Embrace your ego

I got to know a young journalist yesterday and she was surprised when I gave her the advice that a big dose of ego is needed in her job.  

I told the young lady, “Isn’t it exciting to see your byline (printed name) when your story gets published?”

She nodded excitedly. 

I said, “Me too! I still feel the same excitement today as I did in 1998 as a journo intern. We like to see our name in print, we like to know that people read our work, and that’s ego at work.”

“Now, imagine you have an important message to send out to the public. Will the reader be more likely to believe the words of someone they know, or someone they have not heard of?”

“Obviously, the former, but how will you become a Somebody if you don’t act to make yourself known? And how will you act if you don’t have the desire?
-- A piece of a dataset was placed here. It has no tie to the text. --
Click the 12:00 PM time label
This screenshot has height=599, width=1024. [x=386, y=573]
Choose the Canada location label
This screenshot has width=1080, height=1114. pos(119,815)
It is our ego that gives us the desire”

Now, I know the word “ego” brings negative connotations to mind:

“He is egoistic.” 

“Her ego can fill the room.” 

But hang on, the Cambridge Dictionary defines ego as:

1) Your idea or opinion of yourself, especially your feeling of your own importance and ability.

2) In psychoanalysis, the part of a person’s mind that tries to match the hidden desires (wishes) of the id (part of the unconscious mind) with the demands of the real world.

Both definitions sound pretty neutral, and we should recognise that ego is not necessarily a bad thing. 

A journalist needs to have the confidence to go out and talk to strangers. The journalist seeks to write, and in turn inform, educate or entertain the reader. All these stem from a desire to make a difference in the world.

Today, the idea of a journalist has broadened beyond those who work for traditional media. I listen to many podcasts where academics, businessmen, and young content creators extract insights from with thoughtful questions. Many people write newsletters today to share the latest news in their respective fields. Some podcasters and newsletter writers make lots of coin! 

Ego feeds our desire to achieve, and it must be balanced with humility: There are always people better and more knowledgeable than us, the world always changes, and that’s why there’s always new stuff to write about. 

What works for good journalists, also works for us who write on LinkedIn. 

We must reflect on why we post what we do, and why we continue doing so. Recognise that it is ego that drives us, but we must also ask if we are giving something valuable to others, or are we just being egoistic?